- _Brief_: From the records that follow, give the number of lines that include the word "computer", with no further words.
┌────────
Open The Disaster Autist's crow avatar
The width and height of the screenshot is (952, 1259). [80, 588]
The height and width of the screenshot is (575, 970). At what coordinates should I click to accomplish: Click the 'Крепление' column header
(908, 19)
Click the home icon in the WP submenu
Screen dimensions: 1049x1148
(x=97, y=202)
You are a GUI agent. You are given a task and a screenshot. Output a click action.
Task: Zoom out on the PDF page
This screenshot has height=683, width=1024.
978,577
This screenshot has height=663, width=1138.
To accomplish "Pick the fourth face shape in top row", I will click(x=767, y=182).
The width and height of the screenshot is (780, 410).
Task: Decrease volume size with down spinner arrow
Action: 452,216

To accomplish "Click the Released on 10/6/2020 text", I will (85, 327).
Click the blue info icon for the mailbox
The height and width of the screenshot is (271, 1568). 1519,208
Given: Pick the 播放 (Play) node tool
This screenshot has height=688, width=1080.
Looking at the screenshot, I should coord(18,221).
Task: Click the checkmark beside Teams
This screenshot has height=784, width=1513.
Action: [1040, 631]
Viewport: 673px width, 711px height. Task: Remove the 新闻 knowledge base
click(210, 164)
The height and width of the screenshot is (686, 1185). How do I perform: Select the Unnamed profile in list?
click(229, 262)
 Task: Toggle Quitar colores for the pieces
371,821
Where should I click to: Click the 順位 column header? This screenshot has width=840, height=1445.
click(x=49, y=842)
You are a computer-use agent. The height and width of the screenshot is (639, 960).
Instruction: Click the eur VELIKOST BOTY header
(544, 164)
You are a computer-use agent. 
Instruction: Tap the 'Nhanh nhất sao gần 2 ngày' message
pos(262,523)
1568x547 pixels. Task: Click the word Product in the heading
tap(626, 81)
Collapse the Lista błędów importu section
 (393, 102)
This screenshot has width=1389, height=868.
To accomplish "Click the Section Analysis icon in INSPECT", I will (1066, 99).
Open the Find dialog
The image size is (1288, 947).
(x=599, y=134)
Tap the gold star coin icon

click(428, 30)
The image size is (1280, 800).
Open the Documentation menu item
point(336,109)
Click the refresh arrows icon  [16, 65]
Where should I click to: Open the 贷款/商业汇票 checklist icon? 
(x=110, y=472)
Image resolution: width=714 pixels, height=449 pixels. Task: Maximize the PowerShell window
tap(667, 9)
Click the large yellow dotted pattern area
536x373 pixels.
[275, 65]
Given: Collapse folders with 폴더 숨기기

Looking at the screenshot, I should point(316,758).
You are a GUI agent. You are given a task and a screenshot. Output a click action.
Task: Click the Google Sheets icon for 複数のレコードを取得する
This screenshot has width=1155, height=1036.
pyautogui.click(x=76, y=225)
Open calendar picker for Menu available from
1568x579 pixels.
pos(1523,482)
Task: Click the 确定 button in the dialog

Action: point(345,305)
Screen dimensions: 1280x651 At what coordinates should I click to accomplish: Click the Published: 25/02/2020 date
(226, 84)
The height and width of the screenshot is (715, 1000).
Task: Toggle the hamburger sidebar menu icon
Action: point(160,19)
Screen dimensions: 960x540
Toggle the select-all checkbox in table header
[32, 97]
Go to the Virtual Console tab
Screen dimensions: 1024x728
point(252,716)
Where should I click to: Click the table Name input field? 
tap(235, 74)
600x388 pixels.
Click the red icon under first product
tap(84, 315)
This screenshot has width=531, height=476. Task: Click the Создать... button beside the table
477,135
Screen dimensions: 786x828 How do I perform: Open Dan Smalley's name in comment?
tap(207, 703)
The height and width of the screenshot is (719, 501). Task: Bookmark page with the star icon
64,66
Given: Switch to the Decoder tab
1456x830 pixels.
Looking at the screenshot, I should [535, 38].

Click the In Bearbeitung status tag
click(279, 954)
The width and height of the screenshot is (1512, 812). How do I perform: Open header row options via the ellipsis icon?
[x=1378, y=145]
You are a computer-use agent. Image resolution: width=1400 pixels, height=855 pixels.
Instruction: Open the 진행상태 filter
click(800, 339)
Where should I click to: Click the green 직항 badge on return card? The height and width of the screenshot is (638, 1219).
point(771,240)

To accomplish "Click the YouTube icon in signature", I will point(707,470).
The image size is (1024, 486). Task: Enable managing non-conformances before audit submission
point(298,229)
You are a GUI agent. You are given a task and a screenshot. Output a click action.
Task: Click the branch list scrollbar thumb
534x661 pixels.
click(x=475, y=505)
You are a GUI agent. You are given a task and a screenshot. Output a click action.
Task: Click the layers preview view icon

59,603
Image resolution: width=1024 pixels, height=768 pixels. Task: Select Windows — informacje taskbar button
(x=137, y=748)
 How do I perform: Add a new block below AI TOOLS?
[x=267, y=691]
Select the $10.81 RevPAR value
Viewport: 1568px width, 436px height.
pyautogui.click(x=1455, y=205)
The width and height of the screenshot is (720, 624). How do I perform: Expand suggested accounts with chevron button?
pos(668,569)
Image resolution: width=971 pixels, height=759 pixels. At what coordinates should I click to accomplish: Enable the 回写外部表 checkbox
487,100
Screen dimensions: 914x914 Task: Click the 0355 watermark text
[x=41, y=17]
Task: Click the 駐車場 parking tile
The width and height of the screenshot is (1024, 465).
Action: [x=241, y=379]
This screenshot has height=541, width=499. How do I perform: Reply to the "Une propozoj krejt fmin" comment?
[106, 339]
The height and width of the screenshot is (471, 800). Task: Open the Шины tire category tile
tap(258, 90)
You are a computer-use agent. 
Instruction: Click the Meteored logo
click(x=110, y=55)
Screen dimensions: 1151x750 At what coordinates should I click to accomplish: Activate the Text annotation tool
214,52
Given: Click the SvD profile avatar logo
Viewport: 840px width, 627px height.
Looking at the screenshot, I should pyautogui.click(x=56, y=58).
└────────
- _Result of the exercise_: 4